What the exercise asks — Print exactly the lines from the one that contains "Task: Click the pencil-and-ruler measure tool" through the final line of the entries below, both included, and nothing else; omit the pictures.

Data —
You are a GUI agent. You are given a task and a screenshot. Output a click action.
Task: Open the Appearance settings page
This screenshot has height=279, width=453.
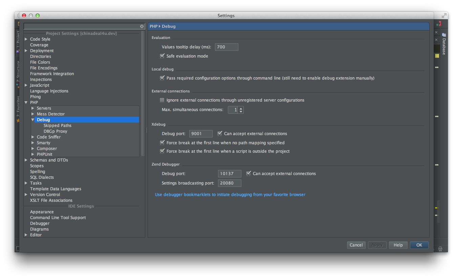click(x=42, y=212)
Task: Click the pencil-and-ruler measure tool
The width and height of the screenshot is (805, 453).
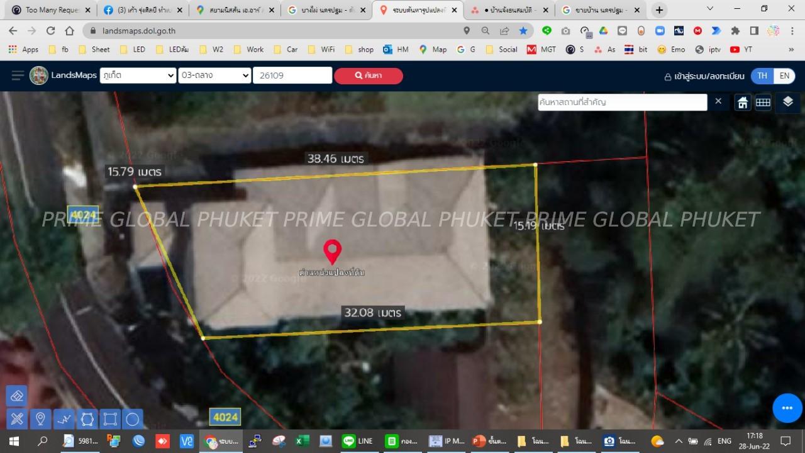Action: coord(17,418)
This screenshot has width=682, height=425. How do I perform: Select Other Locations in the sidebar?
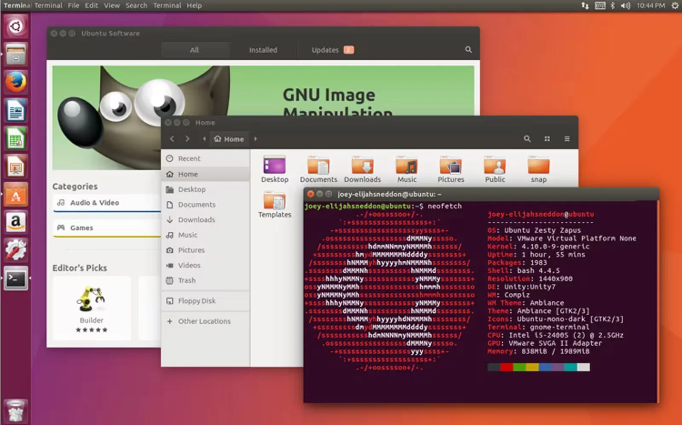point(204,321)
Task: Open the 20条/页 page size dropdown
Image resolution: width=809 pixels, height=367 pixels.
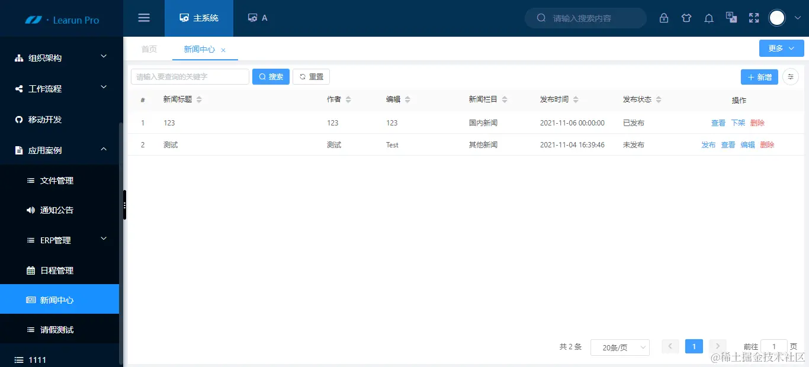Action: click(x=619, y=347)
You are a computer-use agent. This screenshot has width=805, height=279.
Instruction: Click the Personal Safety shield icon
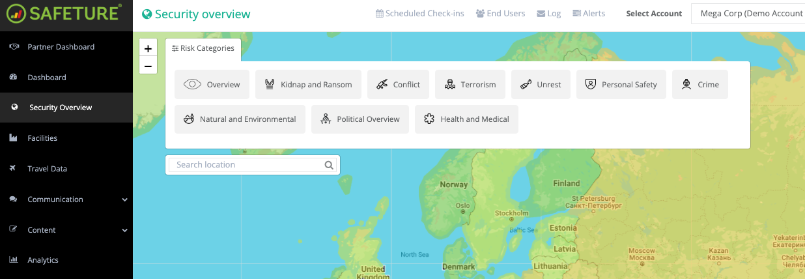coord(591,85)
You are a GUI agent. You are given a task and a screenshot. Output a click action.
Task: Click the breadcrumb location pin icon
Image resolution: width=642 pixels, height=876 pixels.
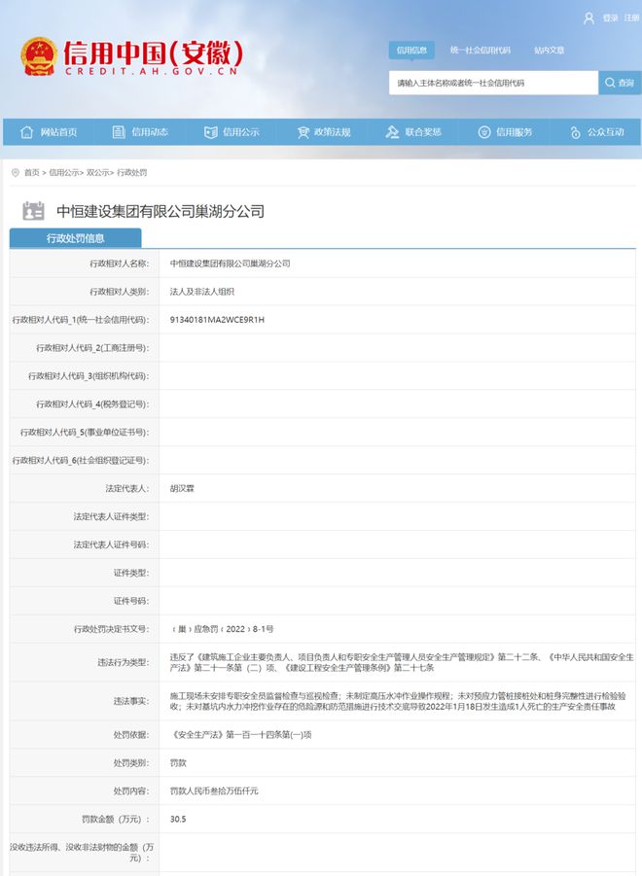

Exercise answer —
Task: Click the pencil-and-ruler measure tool
The width and height of the screenshot is (805, 453).
Action: coord(17,418)
This screenshot has width=682, height=425. How do I perform: Select Other Locations in the sidebar?
point(204,321)
Task: Open the 20条/页 page size dropdown
Image resolution: width=809 pixels, height=367 pixels.
Action: click(x=619, y=347)
You are a computer-use agent. This screenshot has width=805, height=279.
Instruction: Click the Personal Safety shield icon
coord(591,85)
You are a GUI agent. You are given a task and a screenshot. Output a click action.
Task: Click the breadcrumb location pin icon
Image resolution: width=642 pixels, height=876 pixels.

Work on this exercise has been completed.